| Exercise |
In the material below, pictures must be dropped. Repeat exactly, and only, the lines from the line with "You are a GUI" to the line with "Viewport: 2469px width, 621px height.", both ends included.

| Material provided |
[Start of section]

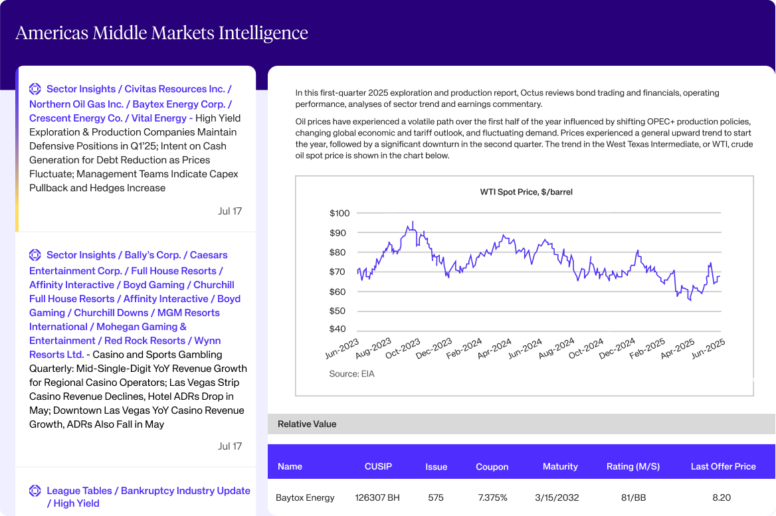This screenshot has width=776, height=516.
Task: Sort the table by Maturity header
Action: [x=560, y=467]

[End of section]
[Start of section]

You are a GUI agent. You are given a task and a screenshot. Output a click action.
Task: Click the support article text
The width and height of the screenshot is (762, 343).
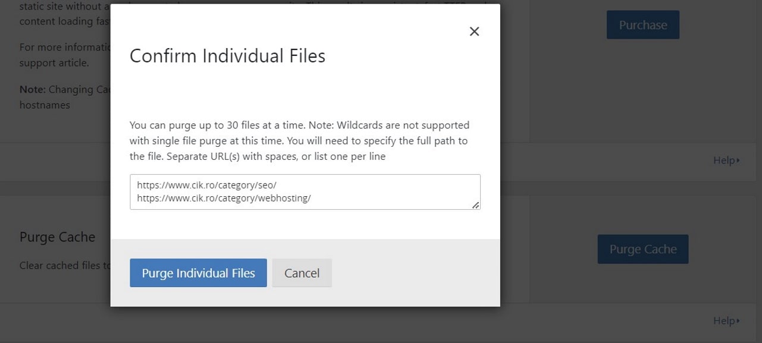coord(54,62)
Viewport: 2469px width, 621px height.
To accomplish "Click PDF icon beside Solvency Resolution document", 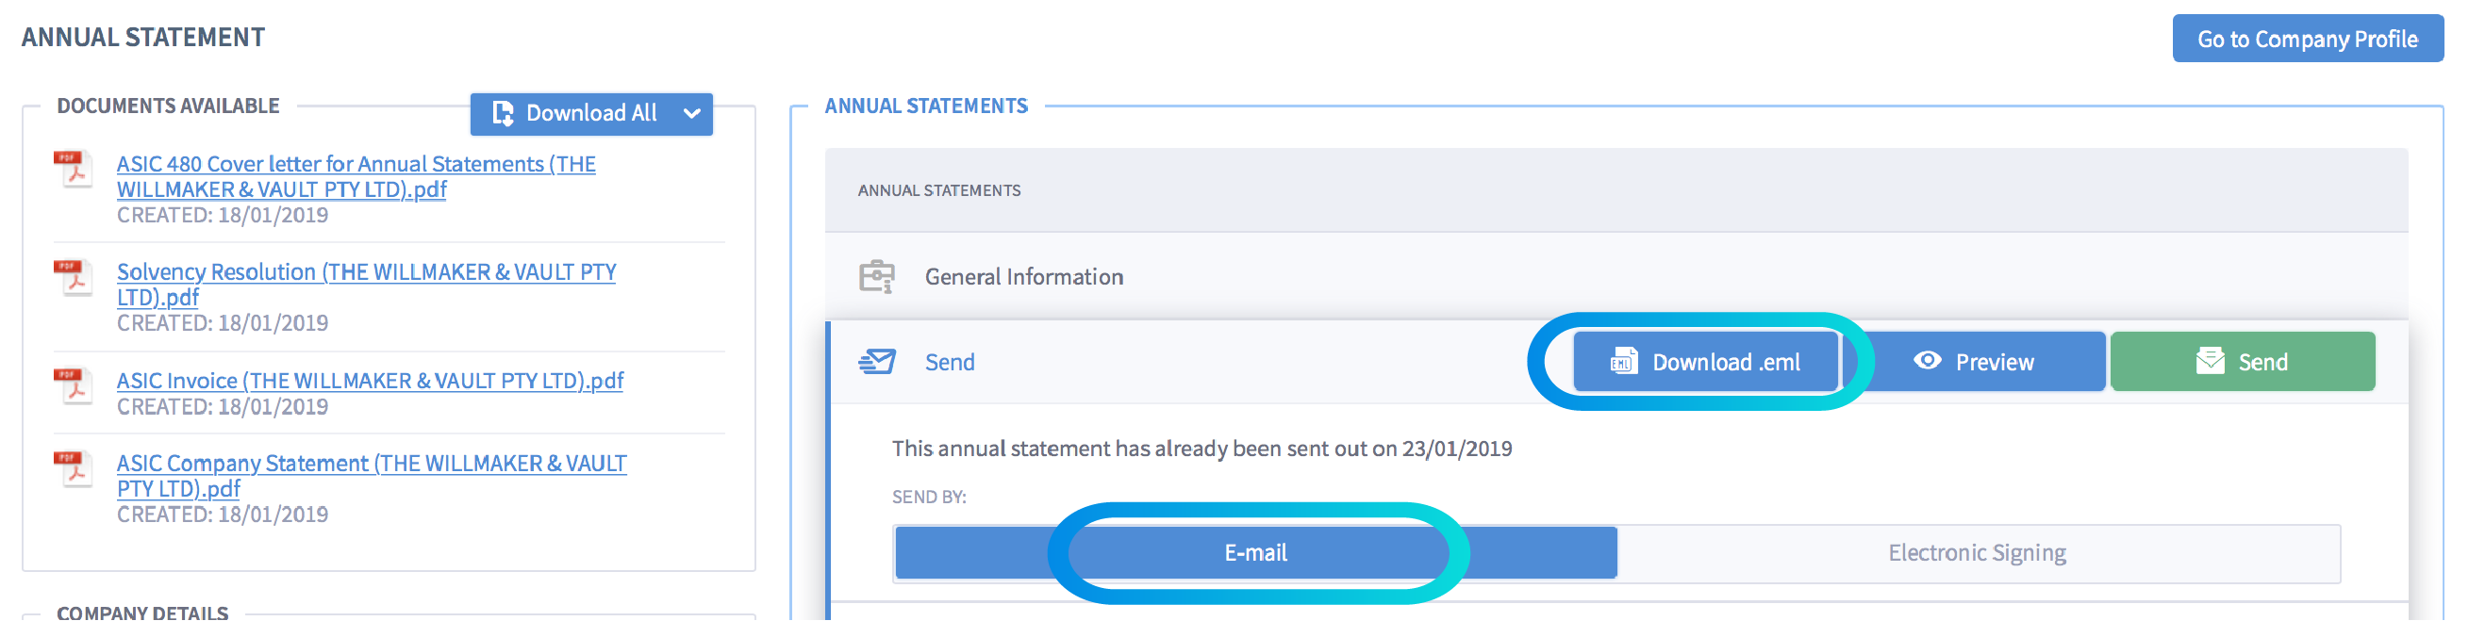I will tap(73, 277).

[End of section]

| Task response |
You are a GUI agent. You are given a task and a screenshot. Output a click action.
Task: Click the support article text
The width and height of the screenshot is (762, 343).
coord(54,62)
Viewport: 2469px width, 621px height.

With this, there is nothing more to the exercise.